COSA SERVE:
Trascrivi per intero il testo sul disagio causato dal lavoro, senza cambiare nulla.

Quando il lavoro fa star male: attacchi di panico, disturbi sessuali, ansia. La mappa del disagio

Un impiegato su tre lamenta difficoltà relazionali. La psicologa dello sportello Cisl: "Nuove richieste d’aiuto ogni sette giorni, più colpite le donne e chi ha figli”

Milano, 27 dicembre 2023 – Due figli piccoli, 29 anni, e una situazione lavorativa nella ditta del settore metalmeccanico che sta provocando attacchi di panico, disturbi del sonno e scatti d’ira, con gravi ripercussioni sulla vita familiare. È solo una delle richieste di aiuto arrivate, in questo periodo, allo Sportello disagio lavorativo e mobbing della Cisl di Milano.

Lavoro e disagio psichico (Archivio)
Lavoro e disagio psichico (Archivio)

SEZIONE DATI:
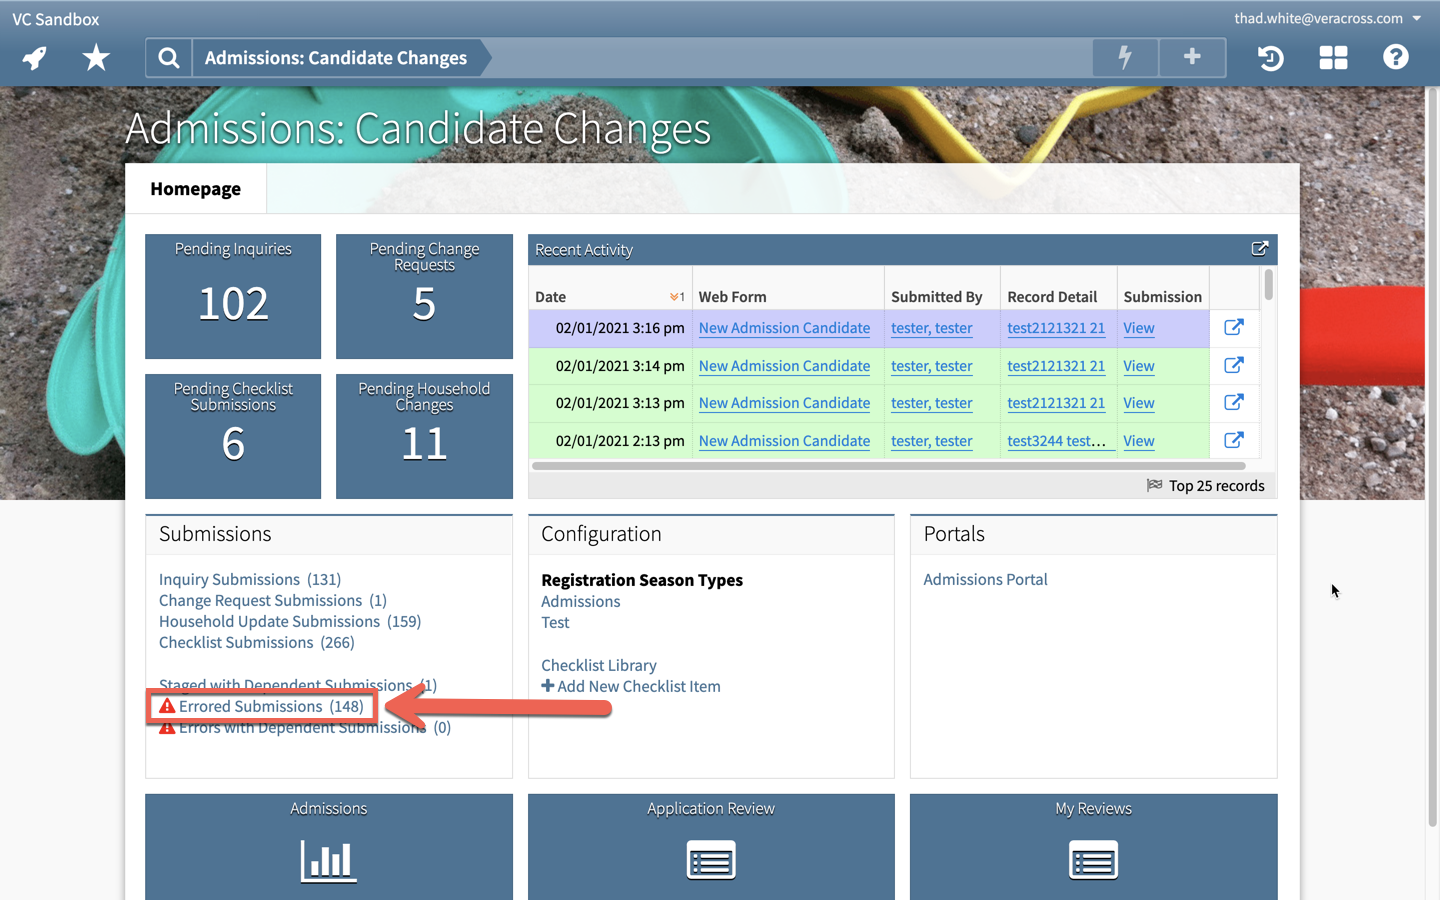
Task: Click the rocket launchpad icon
Action: 35,58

SOLUZIONE ESERCIZIO:
Quando il lavoro fa star male: attacchi di panico, disturbi sessuali, ansia. La mappa del disagio

Un impiegato su tre lamenta difficoltà relazionali. La psicologa dello sportello Cisl: "Nuove richieste d’aiuto ogni sette giorni, più colpite le donne e chi ha figli”

Milano, 27 dicembre 2023 – Due figli piccoli, 29 anni, e una situazione lavorativa nella ditta del settore metalmeccanico che sta provocando attacchi di panico, disturbi del sonno e scatti d’ira, con gravi ripercussioni sulla vita familiare. È solo una delle richieste di aiuto arrivate, in questo periodo, allo Sportello disagio lavorativo e mobbing della Cisl di Milano.

Lavoro e disagio psichico (Archivio)
Lavoro e disagio psichico (Archivio)